Delivering these workshops and engaging with community members using the zine form allowed us to collaboratively explore how and why we imagine sexual health in society depends upon the context, practices, actions, and experiences that assemble a diverse – and sometimes conflicting – notion of health and wellbeing through the act of sex. Many participants imagined the social and political contexts of sex that intimately shaped their own practices. Others considered the role of leaders, communication outlets, and health specialists in devising and delivering effective education to both shape and improve sexual health and wellbeing. Still others mentioned here, both in conversation and through zine exploration, considered why sex itself might be useful as a tenuous and collective relationship across the group and people in their communities. They considered sexual health to stem from emotional and psychological health, experienced and amplified by inter-personal relationships, and experienced and shared across communities and national contexts.

Reflecting upon these discussions and images, I have learned that sexual health is a negotiated practice with differing priorities depending upon the individual, group or community.
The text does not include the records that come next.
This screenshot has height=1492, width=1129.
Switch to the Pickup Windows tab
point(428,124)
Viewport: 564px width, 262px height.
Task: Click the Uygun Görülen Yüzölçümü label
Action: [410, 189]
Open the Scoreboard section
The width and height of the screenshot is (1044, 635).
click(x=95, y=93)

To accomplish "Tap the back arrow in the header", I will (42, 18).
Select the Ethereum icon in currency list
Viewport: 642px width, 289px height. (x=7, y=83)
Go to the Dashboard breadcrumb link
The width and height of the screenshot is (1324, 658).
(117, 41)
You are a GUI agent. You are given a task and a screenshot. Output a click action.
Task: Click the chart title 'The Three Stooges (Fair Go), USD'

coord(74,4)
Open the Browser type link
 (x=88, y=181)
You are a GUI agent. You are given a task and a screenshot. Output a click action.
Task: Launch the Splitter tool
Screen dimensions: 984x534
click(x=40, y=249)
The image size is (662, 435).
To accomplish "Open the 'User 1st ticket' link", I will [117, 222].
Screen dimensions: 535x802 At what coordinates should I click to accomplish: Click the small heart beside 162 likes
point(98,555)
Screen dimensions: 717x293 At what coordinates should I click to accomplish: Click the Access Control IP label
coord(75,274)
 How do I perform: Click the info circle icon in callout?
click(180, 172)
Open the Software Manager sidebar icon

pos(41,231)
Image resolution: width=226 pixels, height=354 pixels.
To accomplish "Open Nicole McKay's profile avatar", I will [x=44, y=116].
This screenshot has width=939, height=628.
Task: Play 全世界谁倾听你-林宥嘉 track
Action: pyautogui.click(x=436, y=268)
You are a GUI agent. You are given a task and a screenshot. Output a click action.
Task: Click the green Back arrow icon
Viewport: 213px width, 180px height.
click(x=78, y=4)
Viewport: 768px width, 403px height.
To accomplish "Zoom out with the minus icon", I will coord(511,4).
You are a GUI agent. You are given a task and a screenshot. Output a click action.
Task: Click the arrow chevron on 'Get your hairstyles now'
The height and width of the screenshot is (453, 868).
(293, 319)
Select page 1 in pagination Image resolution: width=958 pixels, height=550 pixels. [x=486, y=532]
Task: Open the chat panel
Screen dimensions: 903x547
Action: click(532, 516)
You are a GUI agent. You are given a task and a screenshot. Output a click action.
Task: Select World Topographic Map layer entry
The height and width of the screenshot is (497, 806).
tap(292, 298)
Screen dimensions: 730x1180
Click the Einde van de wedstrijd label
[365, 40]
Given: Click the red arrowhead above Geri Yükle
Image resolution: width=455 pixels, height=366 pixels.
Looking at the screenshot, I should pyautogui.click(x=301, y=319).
Whilst there are shared principles that are upheld by public health and global health organisations like the NHS and the World Health Organisation (WHO), individuals within communities play a central role in negotiating and practicing shared forms of sexual health on their own terms and in practice with others. Using social imaginaries to explore and understand how these negotiations and practices are experienced has been helpful to illuminate how and why we make sense of sexual health as a social practice and why sexual health and wellbeing is an unfolding experience rather than a fixed concept or condition in society.

Funding Disclosure

This research was funded by the Wellcome Trust [Grant number 209519/Z/17/Z] as part of a postdoctoral project within the Centre for Biomedicine, Self and Society (Jan 2023 to Jan 2024).

References

Epstein, S. 1994. A Queer Encounter: Sociology and the Study of Sexuality (external link to jstor.org). Sociological Theory 12(2): 188-202.

Epstein, S., & Mamo, L. 2017. The proliferation of sexual health: Diverse social problems and the legitimation of sexuality(external link to doi.org). Social Science & Medicine 188: 176-190.

Epstein, S. 2022. The Quest for Sexual Health. Chicago: University of Chicago Press.

Hughes, S. 2024. Hearts and minds: The technopolitical role of affect in sociotechnical imaginaries(external link to doi.org). Social Studies of Science 54(6): 907-930.

Lupton, D. 2022. “Health zines: Hand-made and heart-felt,” (external link to taylorfrancis.com) in: Friedman & Jones (eds.) Routledge Handbook of Health and Media, 65-76. London: Routledge.